The value stored in the binding of the last variable will be a
newly allocated
list of the actual arguments left over after all the other actual
arguments have been matched up against the other formal arguments.
\end{itemize}

It is an error for a \hyper{variable} to appear more than once in
\hyper{formals}.

\begin{scheme}
((lambda x x) 3 4 5 6)          \ev  (3 4 5 6)
((lambda (x y . z) z)
 3 4 5 6)                       \ev  (5 6)%
\end{scheme}

Each procedure created as the result of evaluating a \lambdaexp{} is
(conceptually) tagged
with a storage location, in order to make \ide{eqv?} and
\ide{eq?} work on procedures (see section~\ref{equivalencesection}).

\end{entry}


\subsection{Conditionals}\unsection

\begin{entry}{%
\proto{if}{ \hyper{test} \hyper{consequent} \hyper{alternate}}{\exprtype}
\rproto{if}{ \hyper{test} \hyper{consequent}}{\exprtype}}  %\/ if hyper = italic

\syntax
\hyper{Test}, \hyper{consequent}, and \hyper{alternate} may be arbitrary
expressions.

### [Set exercise A]
Arrange the records between the line holding "Task: Click the Importance: label" and the end of the records, inclusive, as a two-column CSV with the columns "task" and "answer". Give one row per record, with its text and its answer each in a single quoted field and line breaks turned into spaces, and leave the pictures out.

Data extracted from a collection:

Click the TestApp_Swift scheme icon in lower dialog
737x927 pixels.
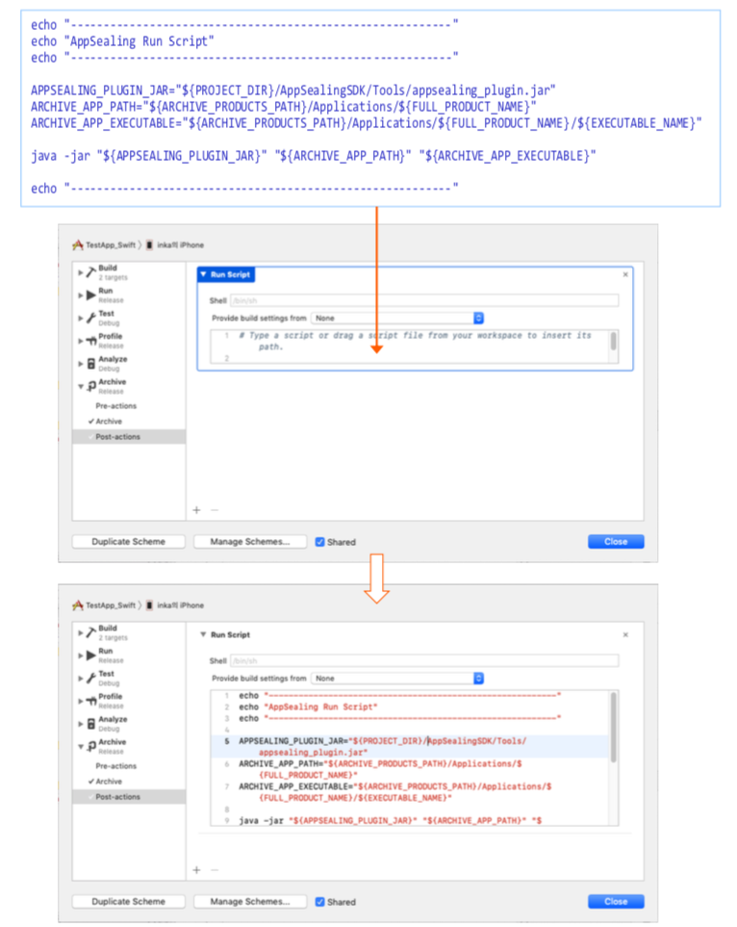tap(78, 605)
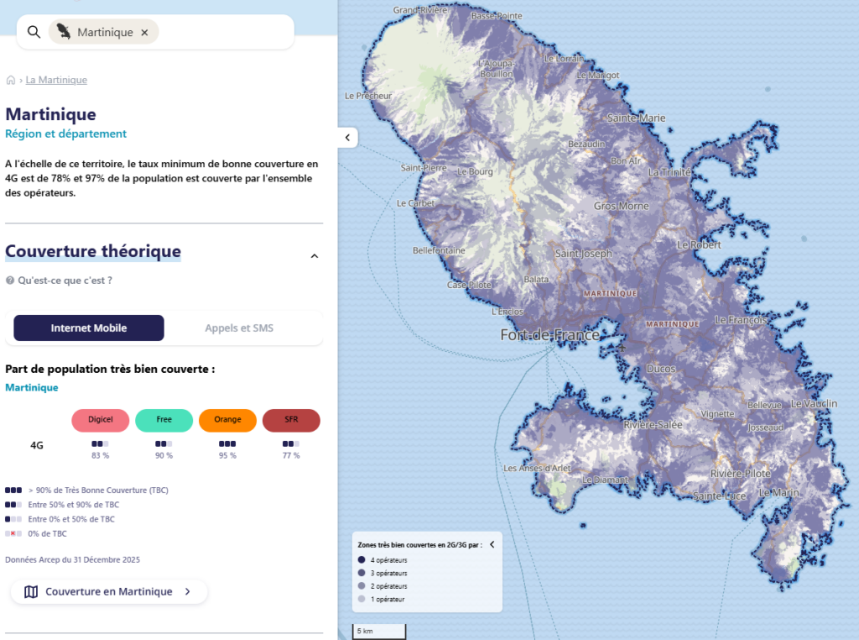
Task: Toggle the Orange operator filter
Action: click(x=227, y=420)
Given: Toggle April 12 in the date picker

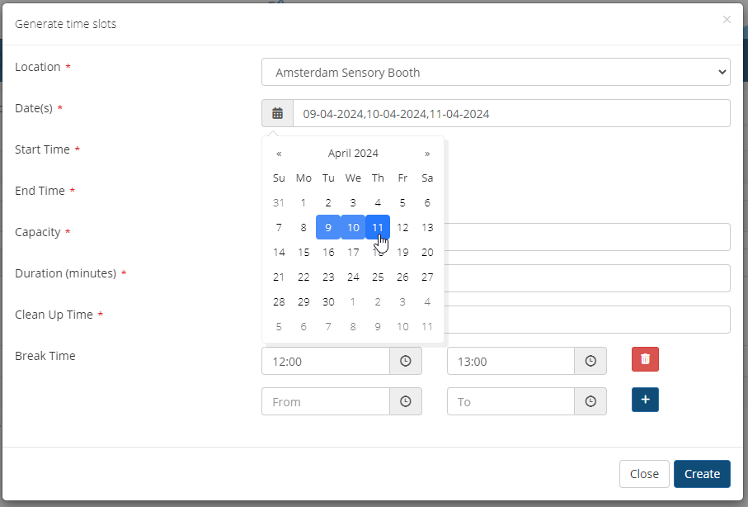Looking at the screenshot, I should coord(402,227).
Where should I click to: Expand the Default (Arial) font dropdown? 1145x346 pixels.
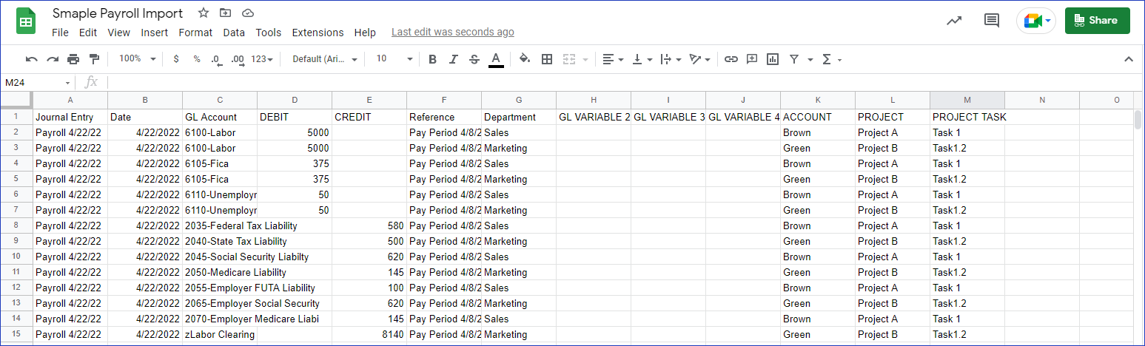[x=325, y=59]
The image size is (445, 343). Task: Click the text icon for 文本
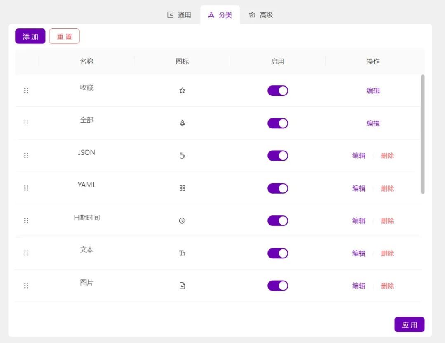coord(182,253)
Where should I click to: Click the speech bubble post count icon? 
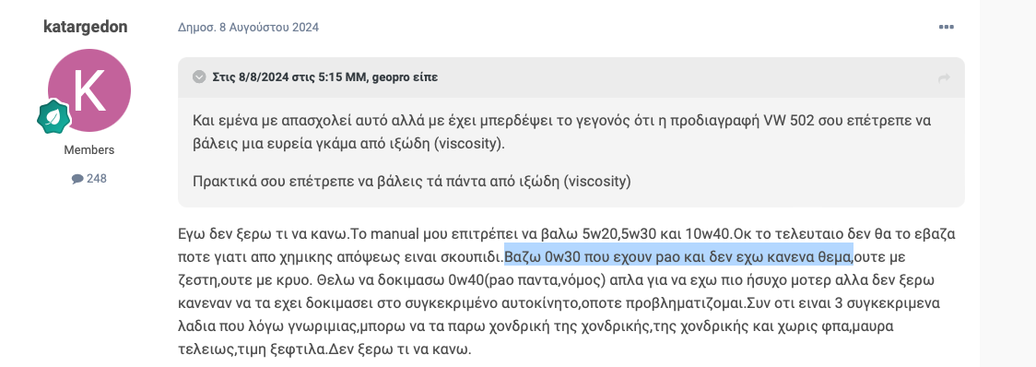(77, 179)

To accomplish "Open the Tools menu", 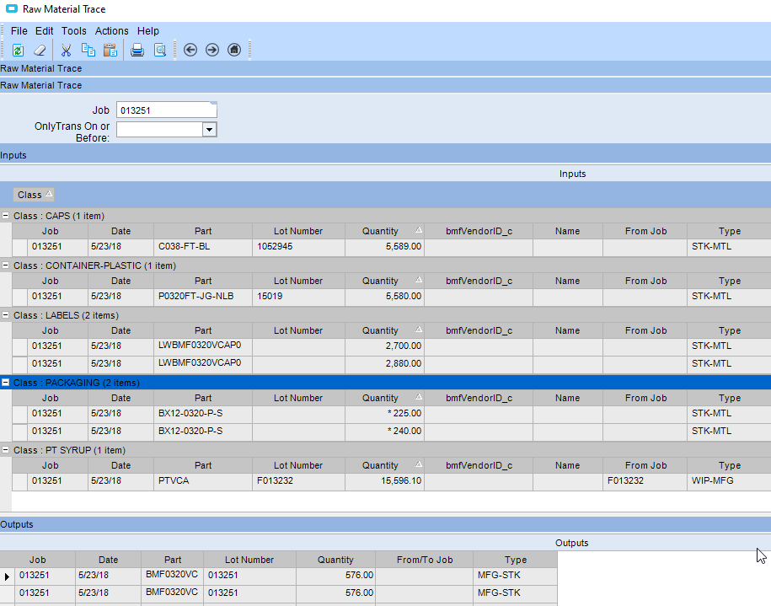I will pyautogui.click(x=74, y=31).
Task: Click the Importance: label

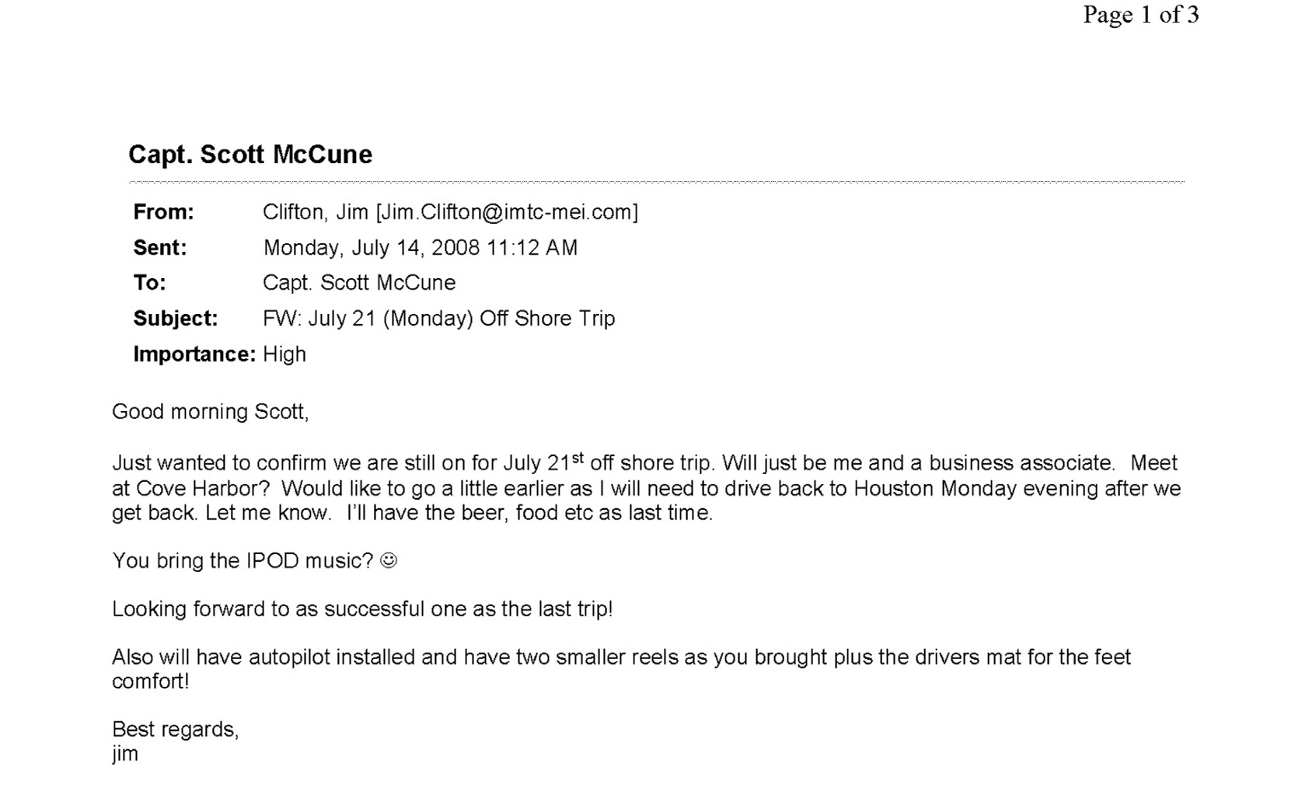Action: [x=194, y=354]
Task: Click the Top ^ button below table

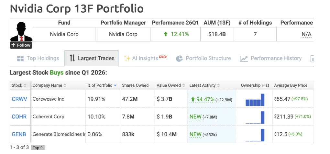Action: pos(38,148)
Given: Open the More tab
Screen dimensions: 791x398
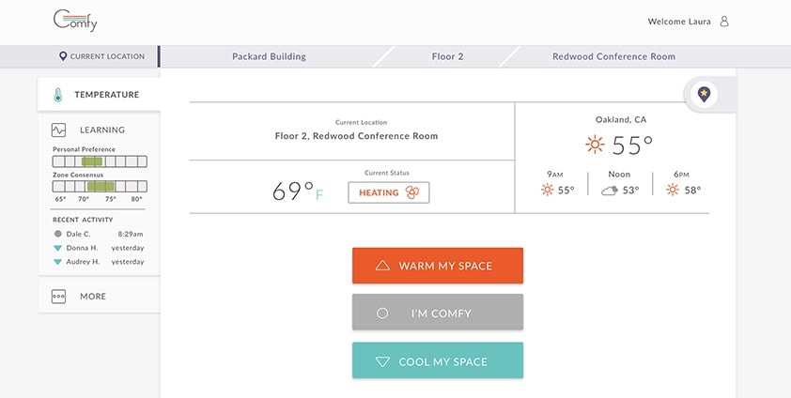Looking at the screenshot, I should click(99, 297).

### [Set exercise B]
Write out the Scheme excerpt between "The value stored" and "((lambda (x y . z) z)", inclusive, swapping "arguments" for "operands" throughout.

### [Written reply A]
task,answer
"Task: Click the Importance: label","Action: [x=194, y=354]"
"Task: Click the Top ^ button below table","Action: pos(38,148)"
"Given: Open the More tab Screen dimensions: 791x398","Looking at the screenshot, I should click(99, 297)."

### [Written reply B]
The value stored in the binding of the last variable will be a
newly allocated
list of the actual operands left over after all the other actual
operands have been matched up against the other formal operands.
\end{itemize}

It is an error for a \hyper{variable} to appear more than once in
\hyper{formals}.

\begin{scheme}
((lambda x x) 3 4 5 6)          \ev  (3 4 5 6)
((lambda (x y . z) z)